Published 10/13/11

What we can learn from M*A*S*H (Mobile Army Surgical Hospital)

October 2011

On the battlefields of modern-day war, every side has the same dilemma: How can we provide the best medical care to those affected? How can we bring in supplies when improvised explosive devices (IEDs) are littering the access routes, and children as young as age 10 are holding guns, ready to hijack any shipment?

Marketing Professor Michael Gravier, Ph.D., spent 12 years in the military as an Air Force logistics specialist, and in 2003, he was responsible for finding the solutions to these problems as part of the United States joint task force in Liberia. “Liberia was in the midst of a violent civil war,” he says, “and the U.S. military was there to offer stability and support operations. But while I was coordinating these logistics, I was thinking, ‘I wonder if there’s a way to apply this streamlined health care to civilians in the States’.”

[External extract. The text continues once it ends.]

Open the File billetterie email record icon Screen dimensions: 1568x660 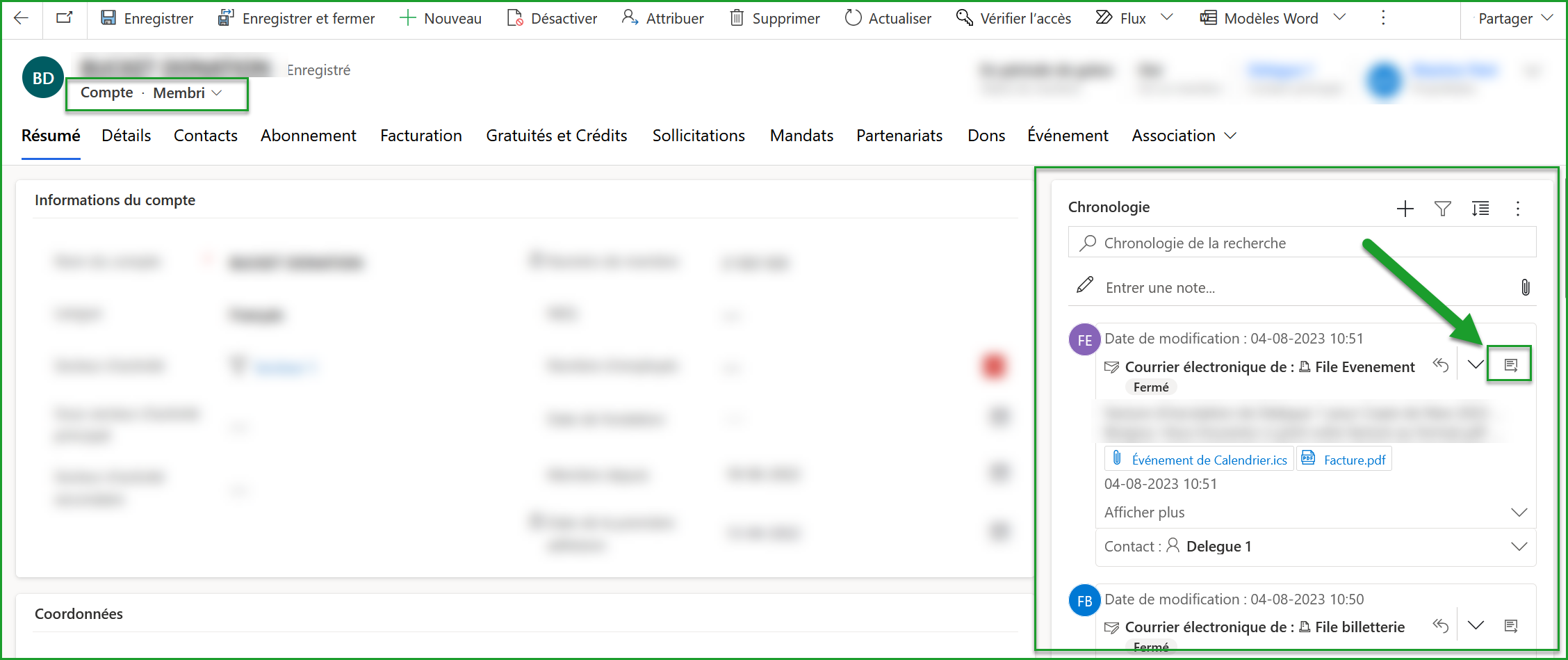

Amidst the gunfire and riots, thousands of Liberians flocked to the camps to receive food, shelter, and, most importantly, health care. “I was struck by how, during war and rebellion, we were able to successfully deliver medical care,” says Gravier. “There must be a way to leverage this skill.”

Health care complications

And so was planted the seed that some of the U.S. military’s best practices in the delivery of health care could guide policy decisions and help implement a more cost-effective and efficient overall system. Four years later, Gravier finished his doctoral dissertation at the University of North Texas, which provided the second part of his research – examining how supply chains and the connections between suppliers evolve. “Although most industries have intricate supplier relationships, an increasing complexity happens in health care,” says Gravier. “Each piece relies on specialized training and knowledge.”

Medical care has evolved from the family doctor who treated just about every ailment, to exclusive practitioners in every category from allergies to thoracic surgery as our understanding of science and medicine advances, Gravier explains. “These added layers increase the cost for everyone,” he says, “so we need to find ways to offset them.”

As the second highest cost after labor, medical logistics comprises one of the most controllable cost areas in health care. “The U.S. currently spends 17.3 percent of its GDP on health care,” Gravier says. “That alone could explain the shift of trade and jobs from our country! Getting a handle on medical logistics costs is an important public management problem.”

Public debate

The issue of health care and its costs has become hotly contested in the last decade and is the focus of many debates. The one point all sides can agree on is that, in the United States, the health system needs to be managed better. “Soon, supplies will cost more than labor, and it’s in our best interest to mitigate those costs,” Gravier says.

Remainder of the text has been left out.